When I dwell on my disability, and I feel self-pity and doubt, the equation becomes clear.
 
Too much self-doubt… I’d never take a risk.
 
Feel the Pedals Beneath your Feet
 
I choose to see FA as a challenge just like any other challenge in life, one to be approached with objectivity, one pedal stroke at a time.
 
This road always says: Live in the moment. Feel the pedals beneath my feet, the wind on my face, the cumulous clouds building above me.
 
About a half-mile away from the first of eleven switchbacks, we approached the steep ascent at four mph. A sheriff sped past us on the narrow road. If he were any closer to the edge he would have gone over the cliff. Just after that, we heard the siren of an ambulance.
 
The sound disappeared as the ambulance hugged the mountain and went around corners. We heard it on and off for 15 minutes as we made our way up the mountain. The ambulance passed as we approached the scene and backed into place in front of a rider who sat next to his bike.
 
I overheard another passing rider ask: “Crash?” A reasonable question as riders were returning down the mountain at 30 plus mph after having completed the hill-climb.
 
The race official replied: “No, just passed out”.
 
I tried to keep from rubbernecking, I felt my head begin to lighten and I realized I was not focused on breathing. I took several breaths into the deepest part of my lungs and my head became clear as my brain soaked up fresh oxygen.
 
 
Back Row: Steve Bryant, Mike Bryant, Tom Bradley, Collin Bryant, Randy Johnson.

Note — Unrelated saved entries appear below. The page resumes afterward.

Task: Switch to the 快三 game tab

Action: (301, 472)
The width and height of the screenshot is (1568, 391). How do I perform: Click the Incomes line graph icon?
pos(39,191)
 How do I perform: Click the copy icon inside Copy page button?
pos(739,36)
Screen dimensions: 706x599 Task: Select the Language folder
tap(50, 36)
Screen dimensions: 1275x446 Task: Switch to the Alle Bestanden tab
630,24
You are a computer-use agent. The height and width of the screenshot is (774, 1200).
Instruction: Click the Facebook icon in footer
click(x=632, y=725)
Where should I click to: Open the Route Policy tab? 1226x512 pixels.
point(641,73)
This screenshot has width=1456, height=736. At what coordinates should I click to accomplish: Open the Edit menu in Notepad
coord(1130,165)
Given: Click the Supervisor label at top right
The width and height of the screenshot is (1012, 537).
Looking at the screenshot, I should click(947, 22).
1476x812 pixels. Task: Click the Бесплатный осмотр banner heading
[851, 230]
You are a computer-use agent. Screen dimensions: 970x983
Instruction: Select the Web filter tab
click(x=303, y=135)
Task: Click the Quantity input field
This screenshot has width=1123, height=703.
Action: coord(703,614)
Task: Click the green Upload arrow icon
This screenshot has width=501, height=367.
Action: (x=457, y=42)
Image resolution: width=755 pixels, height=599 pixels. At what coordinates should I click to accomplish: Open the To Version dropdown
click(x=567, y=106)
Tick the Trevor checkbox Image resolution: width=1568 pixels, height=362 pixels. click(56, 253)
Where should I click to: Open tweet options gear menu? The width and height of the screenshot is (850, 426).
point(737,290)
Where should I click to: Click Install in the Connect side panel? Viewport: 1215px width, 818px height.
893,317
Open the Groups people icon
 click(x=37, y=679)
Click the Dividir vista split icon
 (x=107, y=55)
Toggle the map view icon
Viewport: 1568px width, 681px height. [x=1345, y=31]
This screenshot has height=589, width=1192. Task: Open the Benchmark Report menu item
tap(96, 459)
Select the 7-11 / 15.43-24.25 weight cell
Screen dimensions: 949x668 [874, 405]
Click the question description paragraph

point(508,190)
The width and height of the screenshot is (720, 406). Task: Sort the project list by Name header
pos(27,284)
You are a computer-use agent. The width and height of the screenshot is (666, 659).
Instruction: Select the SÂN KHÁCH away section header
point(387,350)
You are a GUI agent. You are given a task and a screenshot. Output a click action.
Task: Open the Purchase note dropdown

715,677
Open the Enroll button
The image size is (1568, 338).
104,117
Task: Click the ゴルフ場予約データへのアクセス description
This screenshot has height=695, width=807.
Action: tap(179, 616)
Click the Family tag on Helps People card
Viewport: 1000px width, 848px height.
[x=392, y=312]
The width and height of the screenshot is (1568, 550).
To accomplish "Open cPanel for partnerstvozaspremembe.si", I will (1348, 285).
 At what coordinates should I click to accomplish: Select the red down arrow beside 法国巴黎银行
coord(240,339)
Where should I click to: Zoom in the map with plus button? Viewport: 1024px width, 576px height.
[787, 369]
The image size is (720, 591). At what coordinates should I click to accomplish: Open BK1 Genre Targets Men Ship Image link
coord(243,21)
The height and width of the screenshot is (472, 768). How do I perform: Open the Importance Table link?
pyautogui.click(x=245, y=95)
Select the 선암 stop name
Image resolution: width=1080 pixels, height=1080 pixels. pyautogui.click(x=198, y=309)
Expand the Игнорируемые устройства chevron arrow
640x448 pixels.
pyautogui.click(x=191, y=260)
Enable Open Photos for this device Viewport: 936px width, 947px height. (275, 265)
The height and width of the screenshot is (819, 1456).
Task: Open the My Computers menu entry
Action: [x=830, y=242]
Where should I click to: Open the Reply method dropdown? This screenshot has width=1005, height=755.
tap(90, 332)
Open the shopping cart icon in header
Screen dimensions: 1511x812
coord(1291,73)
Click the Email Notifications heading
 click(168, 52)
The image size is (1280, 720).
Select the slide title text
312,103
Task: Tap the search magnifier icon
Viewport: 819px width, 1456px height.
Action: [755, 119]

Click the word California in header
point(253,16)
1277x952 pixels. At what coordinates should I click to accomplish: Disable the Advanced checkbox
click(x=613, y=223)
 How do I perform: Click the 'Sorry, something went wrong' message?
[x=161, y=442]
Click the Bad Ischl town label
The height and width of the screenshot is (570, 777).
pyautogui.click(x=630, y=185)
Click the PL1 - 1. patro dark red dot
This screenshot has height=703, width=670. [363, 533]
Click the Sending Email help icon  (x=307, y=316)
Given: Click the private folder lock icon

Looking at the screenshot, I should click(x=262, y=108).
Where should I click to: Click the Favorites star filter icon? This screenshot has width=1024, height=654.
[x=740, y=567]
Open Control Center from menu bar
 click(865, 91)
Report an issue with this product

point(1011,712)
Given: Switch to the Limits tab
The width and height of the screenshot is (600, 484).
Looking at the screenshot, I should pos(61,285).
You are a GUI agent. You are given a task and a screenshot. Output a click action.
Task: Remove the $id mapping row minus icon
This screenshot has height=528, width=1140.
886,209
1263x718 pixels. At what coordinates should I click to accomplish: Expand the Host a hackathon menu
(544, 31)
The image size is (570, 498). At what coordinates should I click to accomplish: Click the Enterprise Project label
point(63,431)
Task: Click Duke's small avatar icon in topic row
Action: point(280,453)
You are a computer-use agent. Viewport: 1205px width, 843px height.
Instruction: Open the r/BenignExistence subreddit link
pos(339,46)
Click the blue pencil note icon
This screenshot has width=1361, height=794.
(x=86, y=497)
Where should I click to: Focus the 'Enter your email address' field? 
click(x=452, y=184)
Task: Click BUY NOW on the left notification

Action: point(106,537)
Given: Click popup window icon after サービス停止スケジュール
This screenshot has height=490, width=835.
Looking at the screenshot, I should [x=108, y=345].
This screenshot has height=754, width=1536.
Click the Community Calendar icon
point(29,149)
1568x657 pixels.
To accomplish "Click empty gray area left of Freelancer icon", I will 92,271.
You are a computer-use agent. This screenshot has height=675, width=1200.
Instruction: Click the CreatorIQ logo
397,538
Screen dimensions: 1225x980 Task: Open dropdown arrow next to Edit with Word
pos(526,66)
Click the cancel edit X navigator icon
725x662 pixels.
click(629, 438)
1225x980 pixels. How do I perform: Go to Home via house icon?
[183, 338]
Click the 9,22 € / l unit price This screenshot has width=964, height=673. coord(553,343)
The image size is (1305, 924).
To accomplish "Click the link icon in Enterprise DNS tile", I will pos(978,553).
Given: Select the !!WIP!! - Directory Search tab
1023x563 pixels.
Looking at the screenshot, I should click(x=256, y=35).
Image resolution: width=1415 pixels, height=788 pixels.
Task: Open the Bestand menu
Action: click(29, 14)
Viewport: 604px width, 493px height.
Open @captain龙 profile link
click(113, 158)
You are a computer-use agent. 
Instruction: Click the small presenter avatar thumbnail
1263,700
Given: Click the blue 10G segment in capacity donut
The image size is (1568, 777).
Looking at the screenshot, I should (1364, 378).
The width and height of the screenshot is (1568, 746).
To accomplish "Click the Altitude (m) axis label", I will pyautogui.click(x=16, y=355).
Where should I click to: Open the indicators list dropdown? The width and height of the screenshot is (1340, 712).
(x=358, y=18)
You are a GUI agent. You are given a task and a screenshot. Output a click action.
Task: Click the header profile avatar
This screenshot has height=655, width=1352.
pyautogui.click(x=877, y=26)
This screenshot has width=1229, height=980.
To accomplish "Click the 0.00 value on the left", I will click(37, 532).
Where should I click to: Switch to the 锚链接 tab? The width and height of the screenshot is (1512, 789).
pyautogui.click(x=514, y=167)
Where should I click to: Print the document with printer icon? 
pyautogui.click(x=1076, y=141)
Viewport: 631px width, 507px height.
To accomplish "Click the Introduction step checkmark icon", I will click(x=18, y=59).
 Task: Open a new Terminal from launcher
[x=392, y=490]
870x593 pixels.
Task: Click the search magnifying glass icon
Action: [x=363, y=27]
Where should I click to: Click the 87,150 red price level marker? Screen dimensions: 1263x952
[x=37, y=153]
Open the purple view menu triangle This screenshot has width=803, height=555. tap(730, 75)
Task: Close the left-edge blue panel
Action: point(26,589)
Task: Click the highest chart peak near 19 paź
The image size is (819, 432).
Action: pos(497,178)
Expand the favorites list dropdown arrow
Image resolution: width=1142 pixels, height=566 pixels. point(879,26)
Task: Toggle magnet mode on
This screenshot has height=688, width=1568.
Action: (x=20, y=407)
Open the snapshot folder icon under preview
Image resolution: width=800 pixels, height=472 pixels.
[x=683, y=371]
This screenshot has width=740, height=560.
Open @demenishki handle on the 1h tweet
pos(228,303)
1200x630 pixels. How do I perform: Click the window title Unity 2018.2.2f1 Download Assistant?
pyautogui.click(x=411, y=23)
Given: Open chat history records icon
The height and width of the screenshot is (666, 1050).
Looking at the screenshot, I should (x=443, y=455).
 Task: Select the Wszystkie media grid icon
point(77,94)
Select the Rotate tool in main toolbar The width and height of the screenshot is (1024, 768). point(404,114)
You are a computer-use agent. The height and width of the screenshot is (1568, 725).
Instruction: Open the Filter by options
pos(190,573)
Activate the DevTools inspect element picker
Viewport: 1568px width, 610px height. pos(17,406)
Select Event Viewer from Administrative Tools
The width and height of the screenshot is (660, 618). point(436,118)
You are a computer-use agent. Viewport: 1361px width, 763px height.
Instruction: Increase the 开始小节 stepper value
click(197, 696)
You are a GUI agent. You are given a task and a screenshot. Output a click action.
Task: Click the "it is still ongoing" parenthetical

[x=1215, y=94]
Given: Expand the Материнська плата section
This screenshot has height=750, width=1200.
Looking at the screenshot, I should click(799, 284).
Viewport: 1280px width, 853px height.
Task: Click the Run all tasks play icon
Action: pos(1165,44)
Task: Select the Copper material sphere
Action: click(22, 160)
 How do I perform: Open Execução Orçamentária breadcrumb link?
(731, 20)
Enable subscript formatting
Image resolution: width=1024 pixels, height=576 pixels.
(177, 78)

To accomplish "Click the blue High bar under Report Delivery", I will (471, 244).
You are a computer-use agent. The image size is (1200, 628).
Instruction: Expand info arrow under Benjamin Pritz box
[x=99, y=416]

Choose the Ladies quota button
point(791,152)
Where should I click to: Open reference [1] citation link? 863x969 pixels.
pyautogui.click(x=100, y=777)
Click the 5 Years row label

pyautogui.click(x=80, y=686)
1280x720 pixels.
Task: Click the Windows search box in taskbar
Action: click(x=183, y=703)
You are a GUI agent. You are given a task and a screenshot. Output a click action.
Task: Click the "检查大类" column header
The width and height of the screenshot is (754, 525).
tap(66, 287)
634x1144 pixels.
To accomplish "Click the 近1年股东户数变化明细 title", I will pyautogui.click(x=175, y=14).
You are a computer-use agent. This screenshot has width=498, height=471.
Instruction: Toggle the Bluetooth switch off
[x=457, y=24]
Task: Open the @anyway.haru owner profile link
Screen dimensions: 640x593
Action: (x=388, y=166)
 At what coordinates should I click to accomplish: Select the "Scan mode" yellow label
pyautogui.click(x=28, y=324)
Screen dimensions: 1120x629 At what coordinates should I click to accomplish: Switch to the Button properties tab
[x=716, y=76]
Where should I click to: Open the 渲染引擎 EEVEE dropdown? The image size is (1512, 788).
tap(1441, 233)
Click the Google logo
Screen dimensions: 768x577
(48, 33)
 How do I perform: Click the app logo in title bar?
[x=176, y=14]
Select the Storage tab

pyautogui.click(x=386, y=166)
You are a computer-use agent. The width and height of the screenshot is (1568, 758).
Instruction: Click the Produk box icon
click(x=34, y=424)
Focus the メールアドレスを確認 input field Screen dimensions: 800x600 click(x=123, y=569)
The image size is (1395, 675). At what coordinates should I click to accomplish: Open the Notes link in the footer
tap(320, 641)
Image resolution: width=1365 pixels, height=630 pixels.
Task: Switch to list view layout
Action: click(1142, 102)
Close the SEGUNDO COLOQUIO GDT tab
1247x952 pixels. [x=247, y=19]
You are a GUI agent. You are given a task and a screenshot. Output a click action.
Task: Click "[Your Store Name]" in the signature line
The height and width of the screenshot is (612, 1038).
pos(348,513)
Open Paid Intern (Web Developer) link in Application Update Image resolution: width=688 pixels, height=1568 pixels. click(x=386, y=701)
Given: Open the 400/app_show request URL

Front row: Mark Egeland, Me. Not pictured: Cole Hendricks.
Photo credit: Blake Andrews, SLOtography.com.
 
On bad days, the devastation of Friedreich’s ataxia looms large. It’s easy to let my mind drift to the worst: “Premature death.”
 
But I’m not dead yet.
 
On the mountain as the precious oxygen cleared my mind, I refocused on the task at hand.
 
Keep breathing and keep cranking.
 
Our eight-man team crossed the finish line at 14,130’, 6.25 hours after we started.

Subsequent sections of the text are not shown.